Cover art and cover design are absolutely necessary, but they’re not rooted in the actual text of the book the way editing/revision/copyediting are. Jody Lee got the first submission draft at the same time as the copy-editor.
Jody has painted all of my West covers but one — but we’re used to having Sheila as the bridge between us. So building a different bridge was required. Sheila knows how I work; Sheila knows how Jody works. Neither Jody nor I knew how each other work — and we have great respect for each other, so that was a bit of a dance.
She sent me the finished painting.
I sent the painting to the designer, and there was some back and forth with the designer (the first four rounds involved my back cover copy >.<. I did not mind this, and I think she was right).
And I got the copy-edits. And the copy-edits were late to arrive, and I had to go through them (and discuss them with copy-editor) before sending things to the proofreader and the audio narrator. The proofreader and the narrator had blocked time to do the work – but as the copy-edits missed the deadline, their schedule was wrecked, and they had to make time that they hadn’t planned on, which was not in any way their fault. But they did find the time.

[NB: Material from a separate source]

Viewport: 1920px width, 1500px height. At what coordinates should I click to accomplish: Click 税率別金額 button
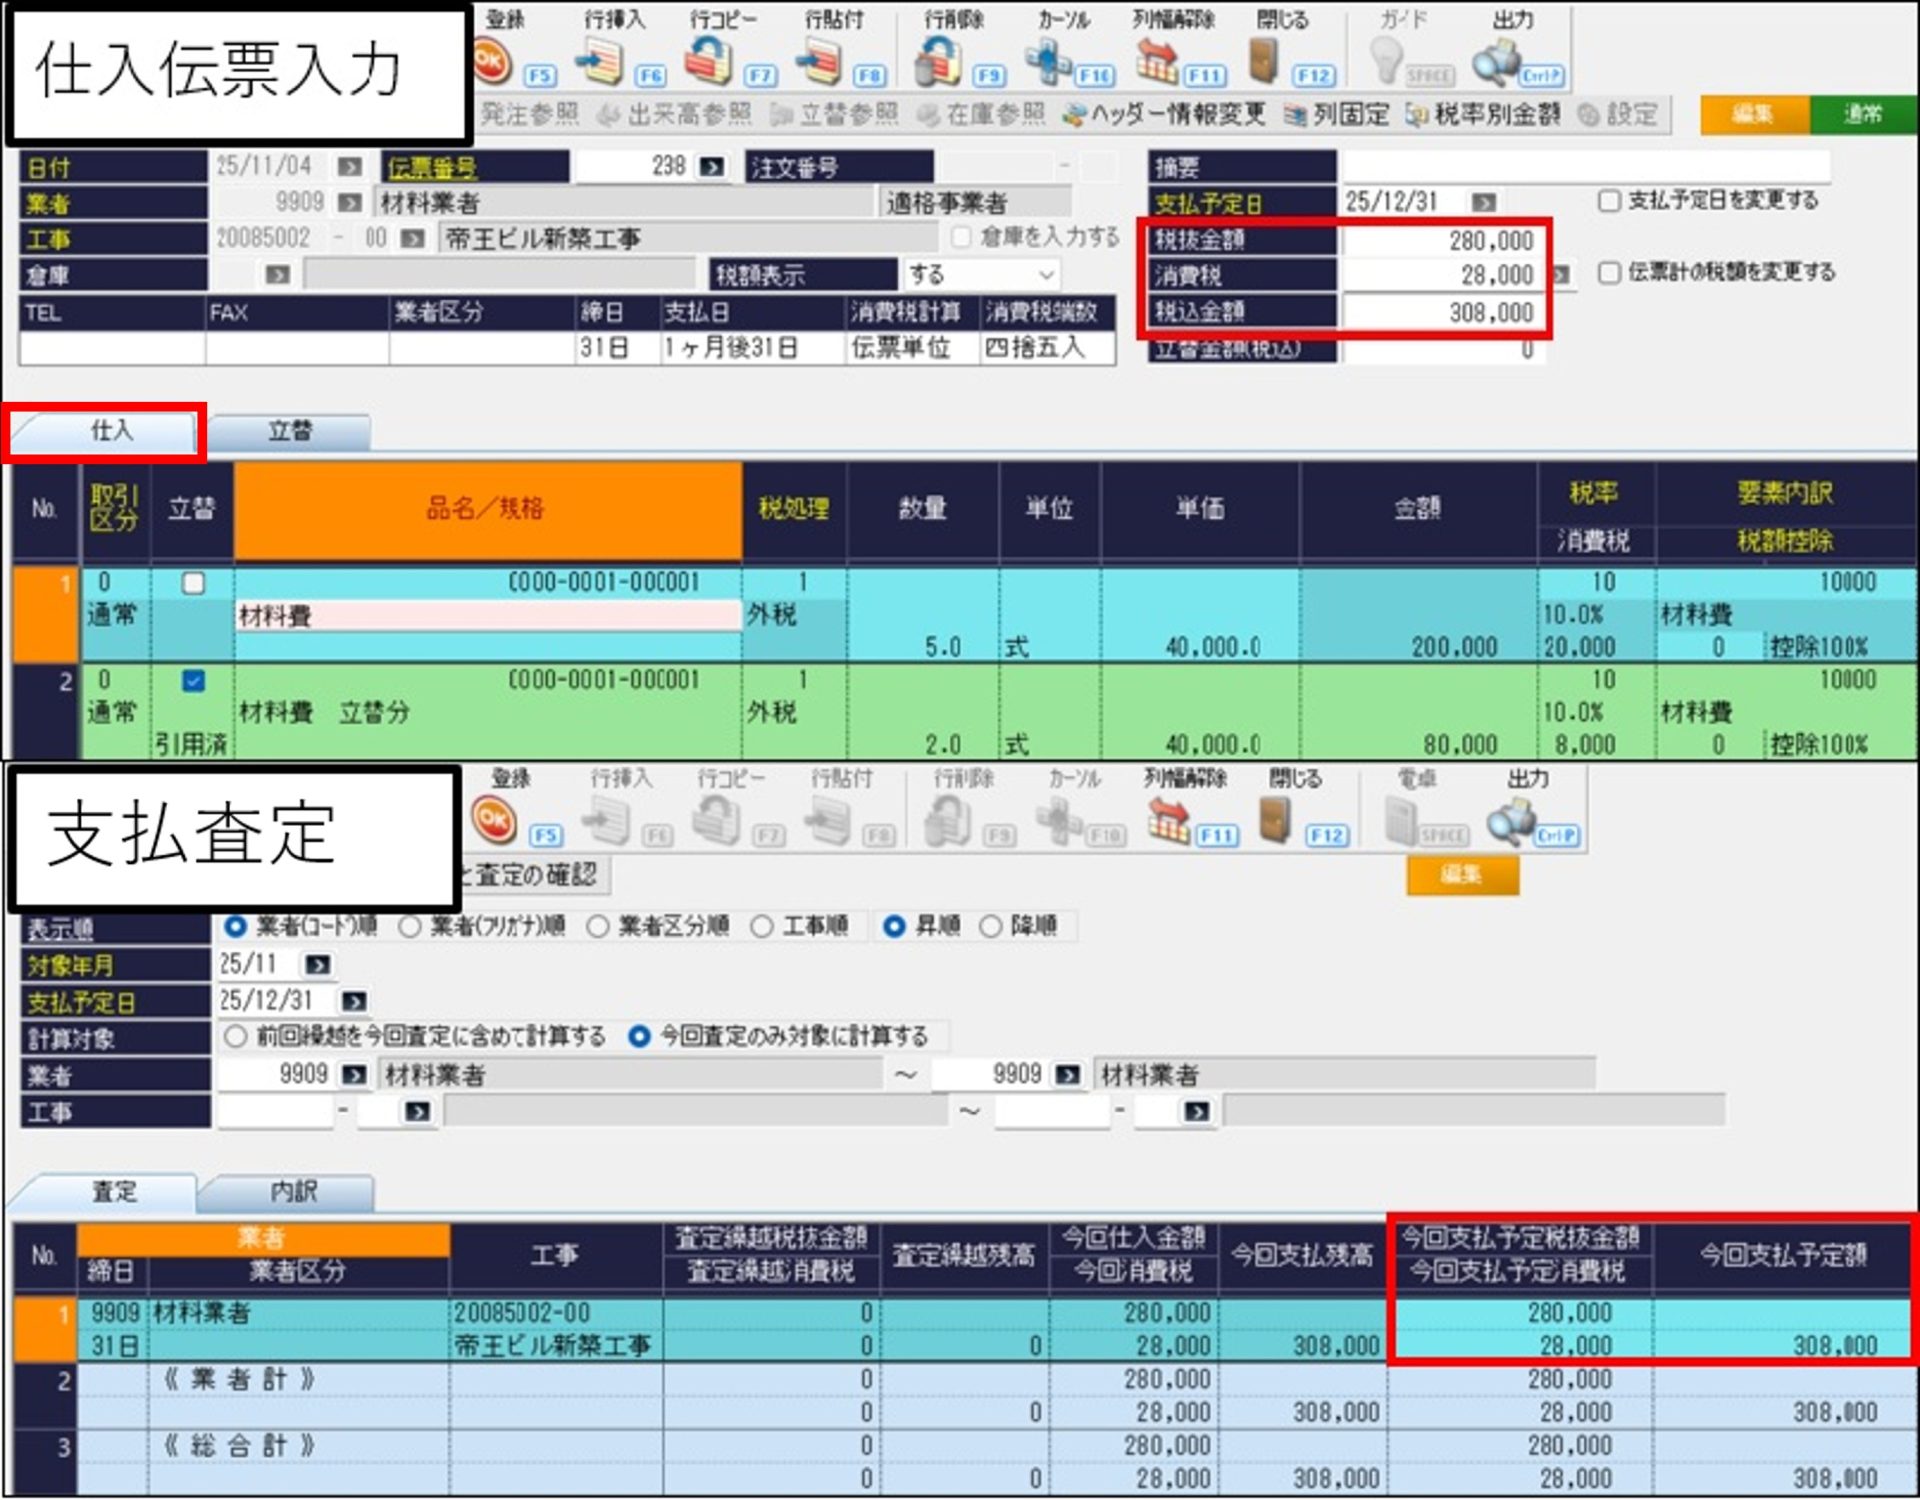1484,115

The ebook was ready first. I knew how ebooks worked.
What I did not know in this modern age is the parameters of print. But also: I had sort of assumed that I would just let people know as things rolled out and became available, because that’s what I’d done every other time.

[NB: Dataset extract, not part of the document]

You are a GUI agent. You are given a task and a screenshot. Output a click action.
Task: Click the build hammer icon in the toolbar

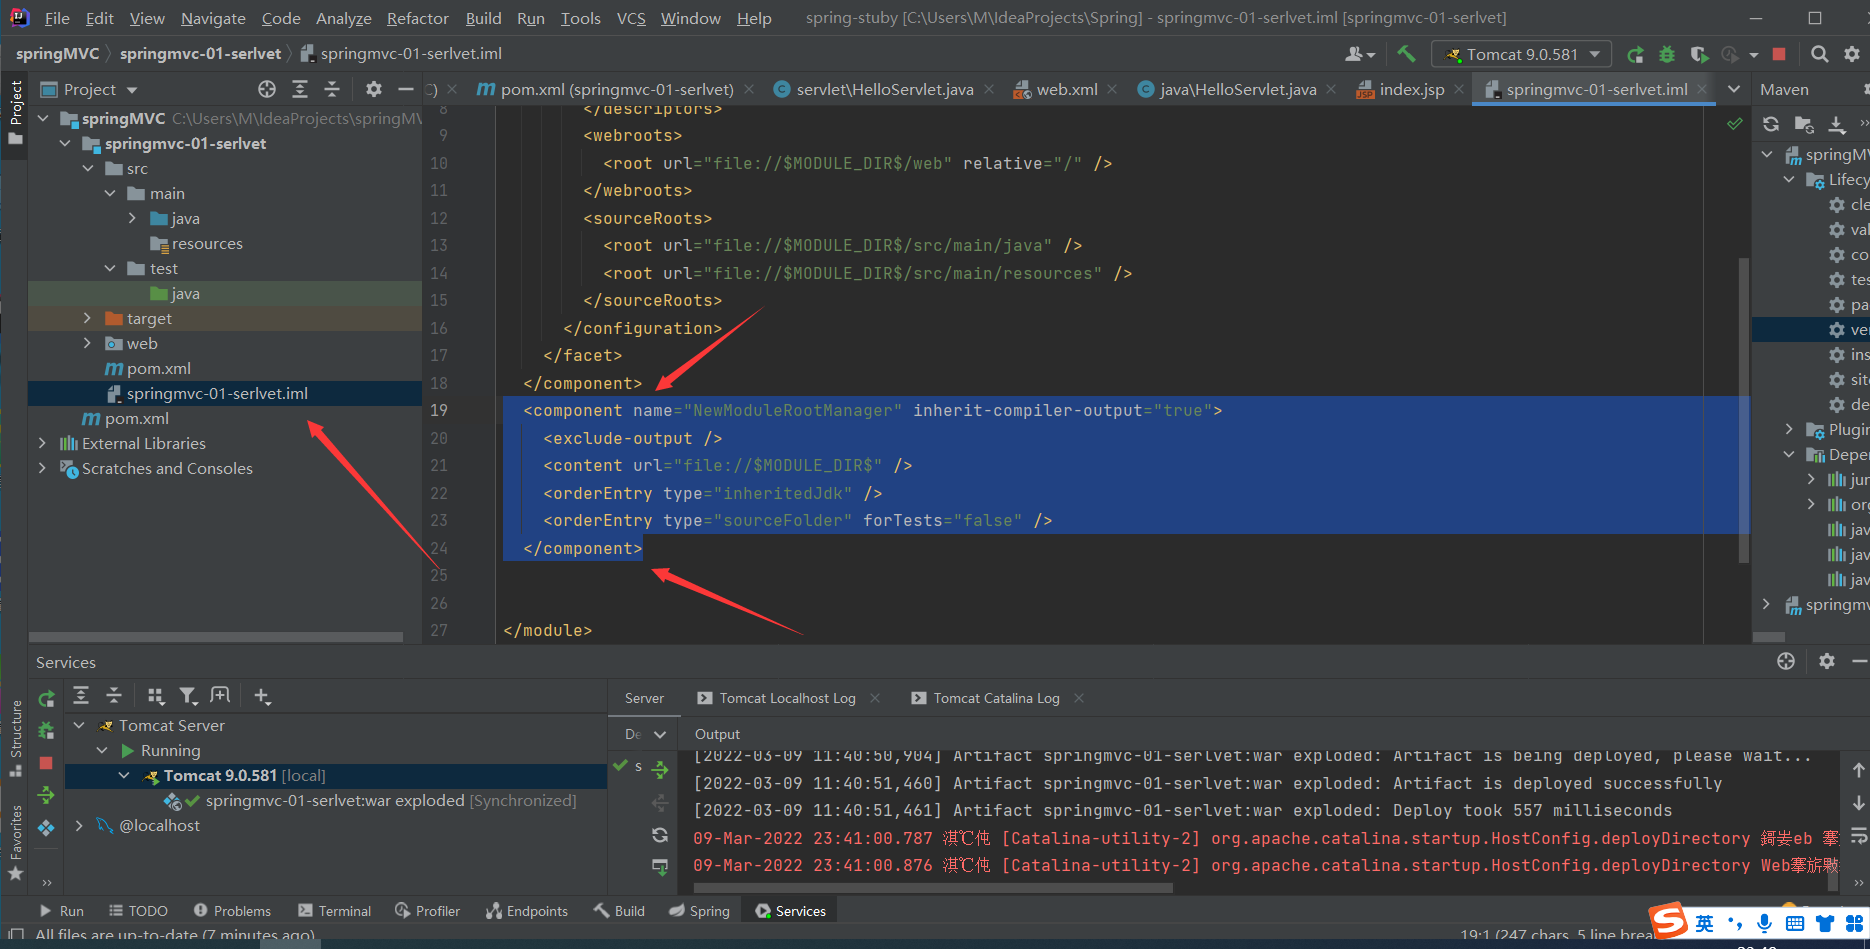tap(1406, 53)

… this was not a good idea. I think I caused more anxiety than intended because people went to look for the book online and couldn’t find it at any retailers. This would be because I hadn’t put it up at retailers yet.
So: next time, I’m going to give myself a few more months to make sure that everything is working and ready; readers will know when the book will be available — and it will actually be available. At the moment, the book is theoretically available because it has finally passed all checks. But this was iterative, and there was some trial, error, and reaching out to people who actually knew how to work with, say, IngramSpark.
The audiobook passed its quality tests as of this afternoon, and is now headed out to various distributors, so it should be Available Soon.
I have, I think, learned many things about how to proceed going forward. The whole of my focus was on making certain that the book looked – to my bibliophile eyes – like a book. But it should have also been on the publishing paradigm itself, because had everything been in place, no one would have had to ask me questions about formats and availability; that information would be up at various retailers.
Most of my published novels go live at, say, Amazon or B&N before I’ve actually finished the manuscript. The two processes are separate. One is writing, one is publishing. Deadlines I’ve been given fall in line with publishing dates listed on Amazon, and I work towards those. People know that a new book is coming because the publisher (Mira, in this case) has that information at various retailers well in advance.
If I had been paying more attention to the actual publishing part of the process as a process, I could have in theory done this. I … didn’t really think about it. I thought about writing, revising, editing, and preparing the various elements that constitute a book. I didn’t think about getting the information to readers in the way a publisher does or is supposed to.